⁴ Department of Aquatic Ecology, Netherlands Institute of Ecology (NIOO-KNAW), Wageningen, Netherlands.
⁵ Montanuniversität Leoben, Applied Geosciences and Geophysics, Leoben, Austria.
⁶ Department of Terrestrial Ecology, Netherlands Institute of Ecology (NIOO-KNAW), Wageningen, Netherlands.
⁷ Molecular Biology Techniques Laboratory, Faculty of Biology, Adam Mickiewicz University, Poznań, Poland.

Abstract

Methane, a potent greenhouse gas produced in freshwater ecosystems, can be used by methane-oxidizing bacteria (MOB) and can therefore subsidize the pelagic food web with energy and carbon. Consortia of MOB and photoautotrophs have been described in aquatic ecosystems and MOB can benefit from photoautotrophs which produce oxygen, thereby enhancing CH₄ oxidation. Methane oxidation can account for accumulation of inorganic carbon (i.e., CO₂) and the release of exometabolites that may both be important factors influencing the structure of phytoplankton communities. The consortium of MOB and phototroph has been mainly studied for methane-removing biotechnologies, but there is still little information on the role of these interactions in freshwater ecosystems especially in the context of cyanobacterial growth and bloom development.

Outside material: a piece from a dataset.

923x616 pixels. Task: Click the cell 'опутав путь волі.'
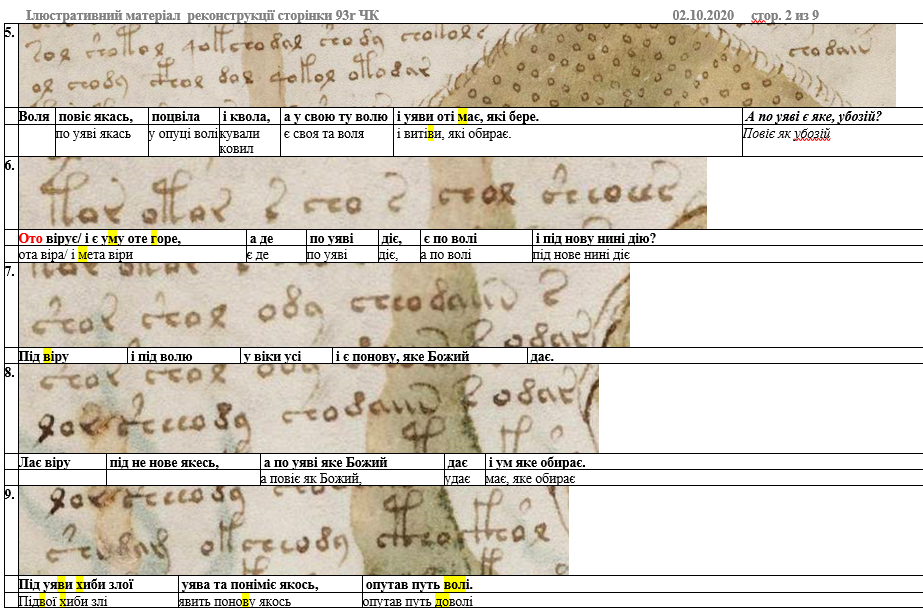click(419, 584)
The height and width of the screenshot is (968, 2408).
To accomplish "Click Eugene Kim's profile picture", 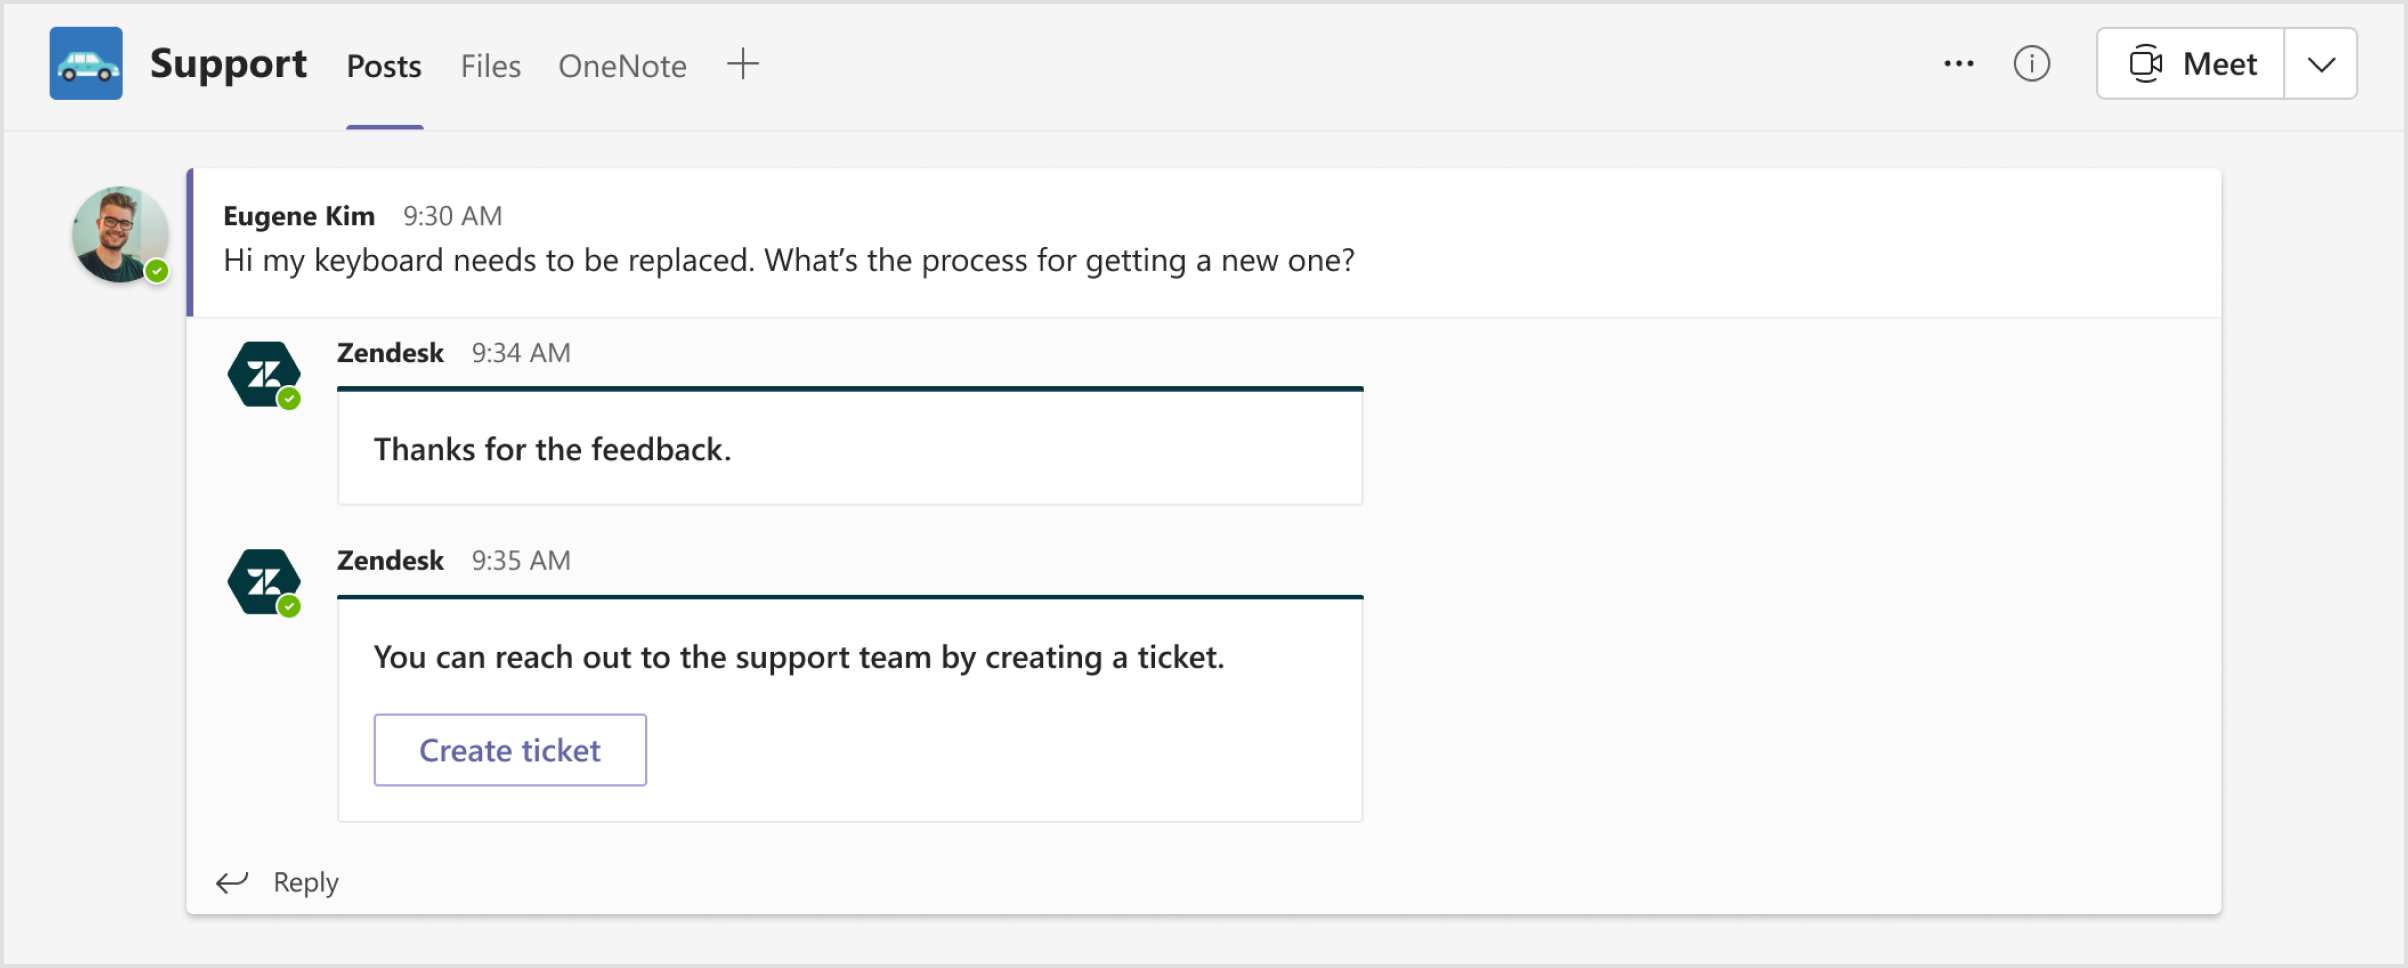I will coord(119,234).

We hypothesized that MOB could be an alternative C source to support cyanobacterial growth in freshwater systems. We detected low δ¹³C values in cyanobacterial blooms (the lowest detected value -59.97‰ for Planktothrix rubescens) what could be the result of the use of methane-derived carbon by cyanobacteria and/or MOB attached to their cells. We further proved the presence of metabolically active MOB on cyanobacterial filaments using the fluorescein isothiocyanate (FITC) based activity assay. The PCR results also proved the presence of the pmoA gene in several non-axenic cultures of cyanobacteria. Finally, experiments comprising the co-culture of the cyanobacterium Aphanizomenon gracile with the methanotroph Methylosinus sporium proved that cyanobacterial growth was significantly improved in the presence of MOB, presumably through utilizing CO₂ released by MOB. On the other hand, ¹³C-CH₄ labeled incubations showed the uptake and assimilation of MOB-derived metabolites by the cyanobacterium. We also observed a higher growth of MOB in the presence of cyanobacteria under a higher irradiance regime, then when grown alone, underpinning the bidirectional influence with as of yet unknown environmental consequences.

Keywords: co-culture; cyanobacteria; greenhouse gases; isotopes; lakes; methane; methane oxidation.